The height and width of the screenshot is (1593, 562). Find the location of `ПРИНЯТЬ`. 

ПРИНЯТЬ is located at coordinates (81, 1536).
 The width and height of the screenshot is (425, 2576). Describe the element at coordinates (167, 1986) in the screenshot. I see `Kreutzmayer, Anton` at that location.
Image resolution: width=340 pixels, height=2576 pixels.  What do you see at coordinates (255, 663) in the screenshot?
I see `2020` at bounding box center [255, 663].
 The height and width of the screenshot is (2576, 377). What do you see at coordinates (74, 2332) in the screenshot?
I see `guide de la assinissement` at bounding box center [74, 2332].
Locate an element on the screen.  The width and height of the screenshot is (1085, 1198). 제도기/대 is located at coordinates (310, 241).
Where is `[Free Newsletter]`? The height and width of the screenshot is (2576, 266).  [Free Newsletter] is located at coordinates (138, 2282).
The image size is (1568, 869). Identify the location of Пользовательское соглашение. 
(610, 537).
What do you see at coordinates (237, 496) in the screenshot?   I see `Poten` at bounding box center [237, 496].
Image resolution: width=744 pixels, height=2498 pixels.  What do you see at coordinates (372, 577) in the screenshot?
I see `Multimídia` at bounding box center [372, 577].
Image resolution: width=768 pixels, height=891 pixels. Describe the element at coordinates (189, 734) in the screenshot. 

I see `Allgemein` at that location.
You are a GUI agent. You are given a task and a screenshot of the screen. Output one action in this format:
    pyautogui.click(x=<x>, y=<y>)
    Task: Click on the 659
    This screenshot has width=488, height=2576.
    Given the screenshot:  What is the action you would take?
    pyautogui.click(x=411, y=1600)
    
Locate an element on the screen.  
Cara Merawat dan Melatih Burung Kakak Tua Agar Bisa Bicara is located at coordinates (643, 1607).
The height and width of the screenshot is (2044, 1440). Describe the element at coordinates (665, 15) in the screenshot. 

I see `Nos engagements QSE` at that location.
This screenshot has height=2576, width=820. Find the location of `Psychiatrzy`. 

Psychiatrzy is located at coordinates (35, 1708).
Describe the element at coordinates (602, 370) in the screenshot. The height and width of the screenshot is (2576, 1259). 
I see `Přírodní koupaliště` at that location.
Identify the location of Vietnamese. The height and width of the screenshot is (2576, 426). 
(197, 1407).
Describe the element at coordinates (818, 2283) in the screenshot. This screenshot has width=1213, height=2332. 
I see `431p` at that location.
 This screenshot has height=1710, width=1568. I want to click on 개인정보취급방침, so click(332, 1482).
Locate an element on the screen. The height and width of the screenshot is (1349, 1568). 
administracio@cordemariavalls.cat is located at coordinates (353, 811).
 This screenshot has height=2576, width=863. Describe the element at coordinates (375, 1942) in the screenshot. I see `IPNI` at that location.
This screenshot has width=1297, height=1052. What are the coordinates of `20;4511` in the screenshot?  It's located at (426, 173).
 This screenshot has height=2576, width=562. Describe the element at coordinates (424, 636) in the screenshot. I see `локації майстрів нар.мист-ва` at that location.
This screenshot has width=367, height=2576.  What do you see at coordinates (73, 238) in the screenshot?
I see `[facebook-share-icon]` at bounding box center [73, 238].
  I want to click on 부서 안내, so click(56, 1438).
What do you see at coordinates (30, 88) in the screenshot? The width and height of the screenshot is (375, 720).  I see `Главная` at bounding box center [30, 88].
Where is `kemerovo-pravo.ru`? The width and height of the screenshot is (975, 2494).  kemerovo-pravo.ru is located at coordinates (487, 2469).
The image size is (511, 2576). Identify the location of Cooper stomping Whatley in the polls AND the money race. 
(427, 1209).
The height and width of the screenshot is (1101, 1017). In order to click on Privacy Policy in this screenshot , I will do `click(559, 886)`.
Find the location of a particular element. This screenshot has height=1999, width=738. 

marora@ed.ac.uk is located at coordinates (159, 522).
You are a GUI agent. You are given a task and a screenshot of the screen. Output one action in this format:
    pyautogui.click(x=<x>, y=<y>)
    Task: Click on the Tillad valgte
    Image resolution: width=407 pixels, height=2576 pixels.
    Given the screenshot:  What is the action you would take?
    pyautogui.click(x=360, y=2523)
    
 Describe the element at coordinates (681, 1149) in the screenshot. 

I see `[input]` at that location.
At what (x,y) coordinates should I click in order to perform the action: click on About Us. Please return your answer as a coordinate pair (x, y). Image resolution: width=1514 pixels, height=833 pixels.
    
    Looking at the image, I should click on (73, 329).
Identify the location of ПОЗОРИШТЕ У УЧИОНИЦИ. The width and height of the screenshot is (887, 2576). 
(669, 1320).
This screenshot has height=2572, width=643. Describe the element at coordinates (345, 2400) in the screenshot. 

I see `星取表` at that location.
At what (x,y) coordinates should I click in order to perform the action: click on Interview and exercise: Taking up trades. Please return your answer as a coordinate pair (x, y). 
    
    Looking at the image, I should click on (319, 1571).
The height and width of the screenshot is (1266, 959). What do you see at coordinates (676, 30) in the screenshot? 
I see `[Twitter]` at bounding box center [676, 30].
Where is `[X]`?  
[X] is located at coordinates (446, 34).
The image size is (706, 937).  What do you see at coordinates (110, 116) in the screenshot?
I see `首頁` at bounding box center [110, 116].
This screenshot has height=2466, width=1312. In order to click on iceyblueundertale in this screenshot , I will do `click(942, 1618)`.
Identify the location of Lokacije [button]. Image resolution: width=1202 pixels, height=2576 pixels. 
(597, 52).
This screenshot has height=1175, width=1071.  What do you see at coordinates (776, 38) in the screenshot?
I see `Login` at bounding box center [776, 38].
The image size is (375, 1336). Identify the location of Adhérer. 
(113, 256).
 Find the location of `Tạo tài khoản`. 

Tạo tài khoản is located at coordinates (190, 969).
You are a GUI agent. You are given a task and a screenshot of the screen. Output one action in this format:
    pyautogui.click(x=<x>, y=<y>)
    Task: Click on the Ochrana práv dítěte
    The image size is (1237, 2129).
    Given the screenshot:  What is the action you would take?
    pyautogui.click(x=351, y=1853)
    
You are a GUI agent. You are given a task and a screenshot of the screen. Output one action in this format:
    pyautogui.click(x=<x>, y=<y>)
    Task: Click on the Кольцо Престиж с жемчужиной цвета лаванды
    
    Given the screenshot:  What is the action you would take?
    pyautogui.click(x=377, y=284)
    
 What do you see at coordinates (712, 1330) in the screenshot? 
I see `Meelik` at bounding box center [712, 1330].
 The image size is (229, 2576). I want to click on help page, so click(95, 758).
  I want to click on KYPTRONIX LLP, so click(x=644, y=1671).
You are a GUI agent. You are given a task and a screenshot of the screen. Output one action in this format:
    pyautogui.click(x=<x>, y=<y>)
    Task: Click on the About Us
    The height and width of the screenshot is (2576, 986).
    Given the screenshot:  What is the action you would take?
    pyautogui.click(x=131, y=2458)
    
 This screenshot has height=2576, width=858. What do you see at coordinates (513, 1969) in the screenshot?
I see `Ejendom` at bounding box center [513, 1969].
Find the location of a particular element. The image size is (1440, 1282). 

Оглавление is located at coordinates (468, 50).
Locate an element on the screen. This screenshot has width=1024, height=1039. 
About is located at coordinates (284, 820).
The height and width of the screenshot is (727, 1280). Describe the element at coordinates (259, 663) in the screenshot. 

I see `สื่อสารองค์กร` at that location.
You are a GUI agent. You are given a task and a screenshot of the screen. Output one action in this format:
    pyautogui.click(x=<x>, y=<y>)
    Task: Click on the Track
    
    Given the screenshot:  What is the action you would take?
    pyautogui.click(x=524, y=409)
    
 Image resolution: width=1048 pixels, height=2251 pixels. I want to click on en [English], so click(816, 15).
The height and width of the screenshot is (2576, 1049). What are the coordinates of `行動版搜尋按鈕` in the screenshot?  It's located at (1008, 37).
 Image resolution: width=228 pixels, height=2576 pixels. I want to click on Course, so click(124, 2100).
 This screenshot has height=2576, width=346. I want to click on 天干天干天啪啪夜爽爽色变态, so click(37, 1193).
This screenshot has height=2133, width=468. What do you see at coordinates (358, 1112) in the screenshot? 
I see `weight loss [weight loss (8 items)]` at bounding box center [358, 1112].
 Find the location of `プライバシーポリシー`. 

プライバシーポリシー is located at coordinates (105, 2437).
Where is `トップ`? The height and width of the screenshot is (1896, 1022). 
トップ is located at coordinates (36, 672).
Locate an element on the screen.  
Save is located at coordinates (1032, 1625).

» SET EXERCISE
Reproduce the stretch of the listing from the line containing "What do you see at coordinates (712, 1330)" through the line containing "I want to click on KYPTRONIX", both included, with every character unchanged.

» COMPLETED EXERCISE
 What do you see at coordinates (712, 1330) in the screenshot? 
I see `Meelik` at bounding box center [712, 1330].
 The image size is (229, 2576). I want to click on help page, so click(95, 758).
  I want to click on KYPTRONIX LLP, so click(x=644, y=1671).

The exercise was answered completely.